Gerak cepat Bareskrim Polri dalam menyidik kasus dugaan korupsi APBD 2014 mulai membuahkan hasil. Hari ini, 30 Maret 2015 dua orang PNS Pemprov DKI Jakarta yang mrupakan anak buah AHok ditetapkan menjadi tersangka dugaan tindak pidana korupsi berkaitan dengan pengadaan 25 paket Uninterruptible Power Supply (UPS) dari dana APBD 2014. Keduanya adalah AU yang menjabat sebagai Pejabat Pembuat Komitmen (PPK) pengadaan UPS Sudin Dikmen Jakarta Barat dan ZS selaku PPK di Sudin Dikmen Jakarta Pusat.
Kedua anak buah AHok dikenakan Pasal 2 dan Pasal 3 Undang-Undang No.30 Tahun 1999 tentang Pemberantasan Tindak Pidana Korupsi sebagaimana telah diubah dan ditambahkan dengan UU RI No 20 tahun 2001 Tentang pemberantasan Tindak Pidana Korupsi jo pasal 55 ayat 1 ke 1 KUHP dengan ancaman hukuman 1-20 tahun penjara.
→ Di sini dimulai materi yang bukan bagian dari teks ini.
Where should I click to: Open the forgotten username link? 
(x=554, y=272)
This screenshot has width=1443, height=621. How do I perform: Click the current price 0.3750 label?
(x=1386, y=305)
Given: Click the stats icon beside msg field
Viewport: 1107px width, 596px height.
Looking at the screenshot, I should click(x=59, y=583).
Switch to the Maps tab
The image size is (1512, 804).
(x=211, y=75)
Umumnya, dalam kasus korupsi APBD maupun APBN, PPK yang merupakan eselon IV selalu menjadi korban pertama dalam penetapan tersangka. Korban berikutnya adalah Tim Panitia Pengadaan, Kuasa Pengguna Anggaran (KPA) yang merupakan pejabat pemprov, konsultan proyek dan yang terakhir pihak supplier dan distributor sebagai pemenang tender.
Umumnya, jika ada anggota DPRD yang terlibat dalam kasus korupsi maka akan menjadi tersangka terakhir. Dalam kasus korupsi APBD 2014 ini, calon tersangka dari anggota DPRD kebetulan juga merupakan anak dari tersangka AU yang namanya sering disebut oleh AHok.
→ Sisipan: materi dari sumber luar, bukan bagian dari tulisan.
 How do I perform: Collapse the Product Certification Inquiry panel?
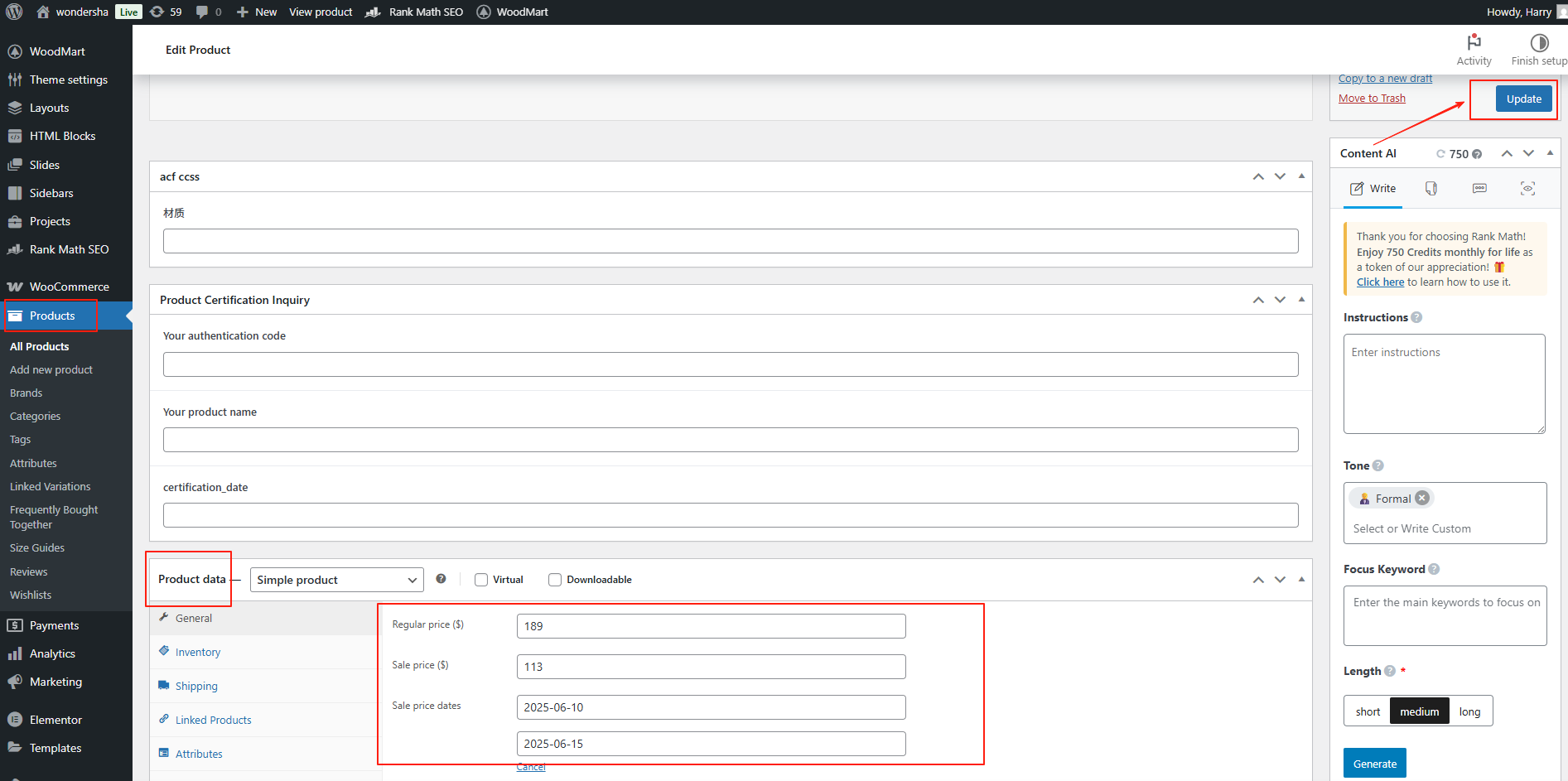[x=1301, y=300]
Contohnya dalam kasus korupsi Transjakarta. Pada awal Maret 2014, Kejagung menetapkan DA yang menjabat sebagai Pejabat Pembuat Komitmen (PPK) sebagai tersangka pertama, kemudian pada bulan yang sama ST yang menjabat sebagai ketua panitia pengadaan, HH dan GNW yang menjabat sebagai panitia pengadaan juga ditetapkan sebagai tersangka. Kemudian pada bulan Mei 2014, Kejagung menetapkan UP yang menjabat sebagai Kuasa Pengguna Anggaran (KPA) dan PW yang menjabat sebagai konsultan proyek ditetapkan sebagai tersangka. Sedangkan G sebagai pemenang tender, baru ditetapkan sebagai tersangka pada pertengahan bulan Februari 2015.
Dalam kasus korupsi bus Transjakarta ini, kita masih menunggu siapakah anggota DPRD yang “kongkalingkong” dalam proyek pengadaan bus Transjakarta. Jika akhirnya ada anggota DPRD yang terjerat maka boleh dibilang kasus korupsi proyek pengadaan bus Transjakarta merupakan contoh kasus korupsi yang sempurna, karena melibatkan Tim panitia pengadaan, PPK, KPA, konsultan proyek, pemenang tender dan anggota DPRD.
Jika mengacu pada hasil audit BPK tahun 2014, sekitar 1.56 triliun uang APBD DKI Jakarta bocor yang menyebabkan DKI Jakarta mendapat raport merah dengan predikat WDP. Saat itu AHok menolak melaporkan kebocoran tersebut pada KPK dan memilih menyelesaikannya lewat inspektorat.
Kini, dengan ditetapkannya dua orang PNS Pemprov DKI Jakarta yang mrupakan anak buah AHok, AU dan ZS sebagai tersangka maka siapa siluman dana APBD yang sesungguhnya mulai terbuka. Menjadi harapan kita semua agar para siluman APBD bisa dijebloskan ke penjara. Semoga saja, ada pimpinan DPRD yang menjadi tersangka. Sebab jika hanya anak AU yang menjadi tersangka, mau ditaruh dimana muka AHok yang terlanjur berkoar-koar dana siluman sambil berteriak menggunakan "bahasa toilet".